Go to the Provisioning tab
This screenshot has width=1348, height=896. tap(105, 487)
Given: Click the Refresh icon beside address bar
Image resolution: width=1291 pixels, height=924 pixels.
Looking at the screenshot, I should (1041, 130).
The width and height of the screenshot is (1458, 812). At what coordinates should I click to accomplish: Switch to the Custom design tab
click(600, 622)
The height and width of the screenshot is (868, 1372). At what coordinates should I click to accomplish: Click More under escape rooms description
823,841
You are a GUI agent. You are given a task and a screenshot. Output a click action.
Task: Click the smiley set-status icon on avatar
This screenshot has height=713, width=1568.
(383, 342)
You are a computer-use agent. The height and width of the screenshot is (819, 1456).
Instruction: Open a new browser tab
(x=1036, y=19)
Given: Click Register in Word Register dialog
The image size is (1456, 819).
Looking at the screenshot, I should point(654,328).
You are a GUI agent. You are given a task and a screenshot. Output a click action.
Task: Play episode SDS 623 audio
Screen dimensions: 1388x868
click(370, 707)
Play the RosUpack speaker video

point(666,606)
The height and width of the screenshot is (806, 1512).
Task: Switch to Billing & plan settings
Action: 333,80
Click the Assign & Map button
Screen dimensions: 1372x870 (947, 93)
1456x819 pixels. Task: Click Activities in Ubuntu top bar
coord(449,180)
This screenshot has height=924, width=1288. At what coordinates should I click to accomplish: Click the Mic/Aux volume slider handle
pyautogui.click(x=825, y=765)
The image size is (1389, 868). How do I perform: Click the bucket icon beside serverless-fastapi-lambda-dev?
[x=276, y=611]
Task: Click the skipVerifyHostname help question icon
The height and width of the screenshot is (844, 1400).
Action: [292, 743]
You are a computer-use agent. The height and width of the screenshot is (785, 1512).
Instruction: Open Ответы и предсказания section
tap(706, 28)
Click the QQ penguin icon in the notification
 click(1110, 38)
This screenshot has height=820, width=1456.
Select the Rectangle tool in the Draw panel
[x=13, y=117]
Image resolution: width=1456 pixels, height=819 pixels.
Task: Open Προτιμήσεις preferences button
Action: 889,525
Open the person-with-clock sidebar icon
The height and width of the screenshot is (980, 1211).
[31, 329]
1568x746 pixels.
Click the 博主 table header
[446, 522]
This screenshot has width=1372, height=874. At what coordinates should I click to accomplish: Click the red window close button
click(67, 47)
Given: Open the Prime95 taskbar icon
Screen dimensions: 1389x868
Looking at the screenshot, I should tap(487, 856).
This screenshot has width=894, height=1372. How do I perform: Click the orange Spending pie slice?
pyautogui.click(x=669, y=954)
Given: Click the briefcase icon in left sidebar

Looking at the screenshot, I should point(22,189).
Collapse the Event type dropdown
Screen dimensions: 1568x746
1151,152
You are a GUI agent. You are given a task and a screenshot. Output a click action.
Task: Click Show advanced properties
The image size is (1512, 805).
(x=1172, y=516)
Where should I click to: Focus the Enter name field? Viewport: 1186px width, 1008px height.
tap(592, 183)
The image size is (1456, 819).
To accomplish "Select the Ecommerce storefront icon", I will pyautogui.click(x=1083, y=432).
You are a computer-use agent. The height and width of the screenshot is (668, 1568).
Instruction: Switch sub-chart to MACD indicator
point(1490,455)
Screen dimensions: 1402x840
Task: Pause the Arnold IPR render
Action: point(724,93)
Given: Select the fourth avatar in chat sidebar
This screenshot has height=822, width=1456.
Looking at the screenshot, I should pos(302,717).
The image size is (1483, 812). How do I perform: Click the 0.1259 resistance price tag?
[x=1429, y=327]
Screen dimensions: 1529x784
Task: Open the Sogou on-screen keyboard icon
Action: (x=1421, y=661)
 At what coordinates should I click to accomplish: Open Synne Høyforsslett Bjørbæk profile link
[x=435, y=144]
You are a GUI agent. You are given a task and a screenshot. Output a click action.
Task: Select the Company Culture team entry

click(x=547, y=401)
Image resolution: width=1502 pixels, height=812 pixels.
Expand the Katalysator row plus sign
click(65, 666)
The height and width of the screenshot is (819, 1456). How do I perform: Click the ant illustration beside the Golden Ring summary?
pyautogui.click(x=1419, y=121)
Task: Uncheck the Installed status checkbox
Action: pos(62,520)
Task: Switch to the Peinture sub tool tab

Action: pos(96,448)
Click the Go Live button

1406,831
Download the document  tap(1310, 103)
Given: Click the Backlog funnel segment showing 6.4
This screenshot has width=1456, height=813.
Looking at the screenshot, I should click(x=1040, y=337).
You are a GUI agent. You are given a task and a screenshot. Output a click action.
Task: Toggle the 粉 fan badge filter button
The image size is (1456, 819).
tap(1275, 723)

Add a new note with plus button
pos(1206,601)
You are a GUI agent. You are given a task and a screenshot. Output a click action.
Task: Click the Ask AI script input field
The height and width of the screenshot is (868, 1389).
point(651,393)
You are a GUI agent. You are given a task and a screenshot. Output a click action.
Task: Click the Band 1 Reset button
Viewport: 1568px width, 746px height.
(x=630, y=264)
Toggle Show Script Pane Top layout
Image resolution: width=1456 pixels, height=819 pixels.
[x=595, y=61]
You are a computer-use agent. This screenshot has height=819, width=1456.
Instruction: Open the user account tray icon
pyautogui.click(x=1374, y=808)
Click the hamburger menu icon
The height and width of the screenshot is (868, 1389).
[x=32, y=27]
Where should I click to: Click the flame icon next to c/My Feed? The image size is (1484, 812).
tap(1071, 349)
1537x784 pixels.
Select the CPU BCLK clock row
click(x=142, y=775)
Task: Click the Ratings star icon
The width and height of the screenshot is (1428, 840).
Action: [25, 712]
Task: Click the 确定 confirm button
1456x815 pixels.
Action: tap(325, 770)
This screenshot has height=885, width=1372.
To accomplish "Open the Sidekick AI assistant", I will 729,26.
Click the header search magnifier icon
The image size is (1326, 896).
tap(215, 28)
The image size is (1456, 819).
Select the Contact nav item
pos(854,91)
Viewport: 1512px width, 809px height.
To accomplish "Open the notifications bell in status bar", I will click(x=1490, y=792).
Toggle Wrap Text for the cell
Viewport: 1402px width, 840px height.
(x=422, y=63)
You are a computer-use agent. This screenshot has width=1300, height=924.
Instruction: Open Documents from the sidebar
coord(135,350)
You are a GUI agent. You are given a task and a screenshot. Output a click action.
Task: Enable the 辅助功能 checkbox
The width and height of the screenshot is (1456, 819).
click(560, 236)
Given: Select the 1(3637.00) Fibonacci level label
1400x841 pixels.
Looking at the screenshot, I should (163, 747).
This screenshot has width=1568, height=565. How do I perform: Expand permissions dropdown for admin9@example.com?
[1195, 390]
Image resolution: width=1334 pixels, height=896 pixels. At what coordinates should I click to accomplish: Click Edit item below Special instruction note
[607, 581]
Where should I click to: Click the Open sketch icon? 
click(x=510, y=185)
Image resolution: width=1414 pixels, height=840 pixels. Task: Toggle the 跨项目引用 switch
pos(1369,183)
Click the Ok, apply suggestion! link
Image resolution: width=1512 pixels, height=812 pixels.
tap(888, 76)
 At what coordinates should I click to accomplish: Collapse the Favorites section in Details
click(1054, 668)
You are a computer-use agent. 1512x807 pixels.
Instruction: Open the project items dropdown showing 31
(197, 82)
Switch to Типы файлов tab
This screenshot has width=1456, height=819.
..............................
INSTRUCTIONS FOR THE TASK.
Down to the last line, return the data above exactly.

YOUR SOLUTION.
Go to the Provisioning tab
This screenshot has width=1348, height=896. tap(105, 487)
Given: Click the Refresh icon beside address bar
Image resolution: width=1291 pixels, height=924 pixels.
Looking at the screenshot, I should (1041, 130).
The width and height of the screenshot is (1458, 812). At what coordinates should I click to accomplish: Switch to the Custom design tab
click(600, 622)
The height and width of the screenshot is (868, 1372). At what coordinates should I click to accomplish: Click More under escape rooms description
823,841
You are a GUI agent. You are given a task and a screenshot. Output a click action.
Task: Click the smiley set-status icon on avatar
This screenshot has height=713, width=1568.
(383, 342)
You are a computer-use agent. The height and width of the screenshot is (819, 1456).
Instruction: Open a new browser tab
(x=1036, y=19)
Given: Click Register in Word Register dialog
The image size is (1456, 819).
Looking at the screenshot, I should point(654,328).
You are a GUI agent. You are given a task and a screenshot. Output a click action.
Task: Play episode SDS 623 audio
Screen dimensions: 1388x868
click(370, 707)
Play the RosUpack speaker video

point(666,606)
The height and width of the screenshot is (806, 1512).
Task: Switch to Billing & plan settings
Action: 333,80
Click the Assign & Map button
Screen dimensions: 1372x870 (947, 93)
1456x819 pixels. Task: Click Activities in Ubuntu top bar
coord(449,180)
This screenshot has height=924, width=1288. At what coordinates should I click to accomplish: Click the Mic/Aux volume slider handle
pyautogui.click(x=825, y=765)
The image size is (1389, 868). How do I perform: Click the bucket icon beside serverless-fastapi-lambda-dev?
[x=276, y=611]
Task: Click the skipVerifyHostname help question icon
The height and width of the screenshot is (844, 1400).
Action: [292, 743]
You are a computer-use agent. The height and width of the screenshot is (785, 1512).
Instruction: Open Ответы и предсказания section
tap(706, 28)
Click the QQ penguin icon in the notification
 click(1110, 38)
This screenshot has height=820, width=1456.
Select the Rectangle tool in the Draw panel
[x=13, y=117]
Image resolution: width=1456 pixels, height=819 pixels.
Task: Open Προτιμήσεις preferences button
Action: 889,525
Open the person-with-clock sidebar icon
The height and width of the screenshot is (980, 1211).
[31, 329]
1568x746 pixels.
Click the 博主 table header
[446, 522]
This screenshot has width=1372, height=874. At what coordinates should I click to accomplish: Click the red window close button
click(67, 47)
Given: Open the Prime95 taskbar icon
Screen dimensions: 1389x868
Looking at the screenshot, I should tap(487, 856).
This screenshot has width=894, height=1372. How do I perform: Click the orange Spending pie slice?
pyautogui.click(x=669, y=954)
Given: Click the briefcase icon in left sidebar

Looking at the screenshot, I should point(22,189).
Collapse the Event type dropdown
Screen dimensions: 1568x746
1151,152
You are a GUI agent. You are given a task and a screenshot. Output a click action.
Task: Click Show advanced properties
The image size is (1512, 805).
(x=1172, y=516)
Where should I click to: Focus the Enter name field? Viewport: 1186px width, 1008px height.
tap(592, 183)
The image size is (1456, 819).
To accomplish "Select the Ecommerce storefront icon", I will pyautogui.click(x=1083, y=432).
You are a computer-use agent. The height and width of the screenshot is (668, 1568).
Instruction: Switch sub-chart to MACD indicator
point(1490,455)
Screen dimensions: 1402x840
Task: Pause the Arnold IPR render
Action: point(724,93)
Given: Select the fourth avatar in chat sidebar
This screenshot has height=822, width=1456.
Looking at the screenshot, I should pos(302,717).
The image size is (1483, 812). How do I perform: Click the 0.1259 resistance price tag?
[x=1429, y=327]
Screen dimensions: 1529x784
Task: Open the Sogou on-screen keyboard icon
Action: (x=1421, y=661)
 At what coordinates should I click to accomplish: Open Synne Høyforsslett Bjørbæk profile link
[x=435, y=144]
You are a GUI agent. You are given a task and a screenshot. Output a click action.
Task: Select the Company Culture team entry

click(x=547, y=401)
Image resolution: width=1502 pixels, height=812 pixels.
Expand the Katalysator row plus sign
click(65, 666)
The height and width of the screenshot is (819, 1456). How do I perform: Click the ant illustration beside the Golden Ring summary?
pyautogui.click(x=1419, y=121)
Task: Uncheck the Installed status checkbox
Action: pos(62,520)
Task: Switch to the Peinture sub tool tab

Action: pos(96,448)
Click the Go Live button

1406,831
Download the document  tap(1310, 103)
Given: Click the Backlog funnel segment showing 6.4
This screenshot has width=1456, height=813.
Looking at the screenshot, I should click(x=1040, y=337).
You are a GUI agent. You are given a task and a screenshot. Output a click action.
Task: Toggle the 粉 fan badge filter button
The image size is (1456, 819).
tap(1275, 723)

Add a new note with plus button
pos(1206,601)
You are a GUI agent. You are given a task and a screenshot. Output a click action.
Task: Click the Ask AI script input field
The height and width of the screenshot is (868, 1389).
point(651,393)
You are a GUI agent. You are given a task and a screenshot. Output a click action.
Task: Click the Band 1 Reset button
Viewport: 1568px width, 746px height.
(x=630, y=264)
Toggle Show Script Pane Top layout
Image resolution: width=1456 pixels, height=819 pixels.
[x=595, y=61]
You are a computer-use agent. This screenshot has height=819, width=1456.
Instruction: Open the user account tray icon
pyautogui.click(x=1374, y=808)
Click the hamburger menu icon
The height and width of the screenshot is (868, 1389).
[x=32, y=27]
Where should I click to: Click the flame icon next to c/My Feed? The image size is (1484, 812).
tap(1071, 349)
1537x784 pixels.
Select the CPU BCLK clock row
click(x=142, y=775)
Task: Click the Ratings star icon
The width and height of the screenshot is (1428, 840).
Action: [25, 712]
Task: Click the 确定 confirm button
1456x815 pixels.
Action: tap(325, 770)
This screenshot has height=885, width=1372.
To accomplish "Open the Sidekick AI assistant", I will 729,26.
Click the header search magnifier icon
The image size is (1326, 896).
tap(215, 28)
The image size is (1456, 819).
Select the Contact nav item
pos(854,91)
Viewport: 1512px width, 809px height.
To accomplish "Open the notifications bell in status bar", I will click(x=1490, y=792).
Toggle Wrap Text for the cell
Viewport: 1402px width, 840px height.
(x=422, y=63)
You are a computer-use agent. This screenshot has width=1300, height=924.
Instruction: Open Documents from the sidebar
coord(135,350)
You are a GUI agent. You are given a task and a screenshot. Output a click action.
Task: Enable the 辅助功能 checkbox
The width and height of the screenshot is (1456, 819).
click(560, 236)
Given: Select the 1(3637.00) Fibonacci level label
1400x841 pixels.
Looking at the screenshot, I should (163, 747).
This screenshot has width=1568, height=565. How do I perform: Expand permissions dropdown for admin9@example.com?
[1195, 390]
Image resolution: width=1334 pixels, height=896 pixels. At what coordinates should I click to accomplish: Click Edit item below Special instruction note
[607, 581]
Where should I click to: Click the Open sketch icon? 
click(x=510, y=185)
Image resolution: width=1414 pixels, height=840 pixels. Task: Toggle the 跨项目引用 switch
pos(1369,183)
Click the Ok, apply suggestion! link
Image resolution: width=1512 pixels, height=812 pixels.
tap(888, 76)
 At what coordinates should I click to accomplish: Collapse the Favorites section in Details
click(1054, 668)
You are a computer-use agent. 1512x807 pixels.
Instruction: Open the project items dropdown showing 31
(197, 82)
Switch to Типы файлов tab
This screenshot has width=1456, height=819.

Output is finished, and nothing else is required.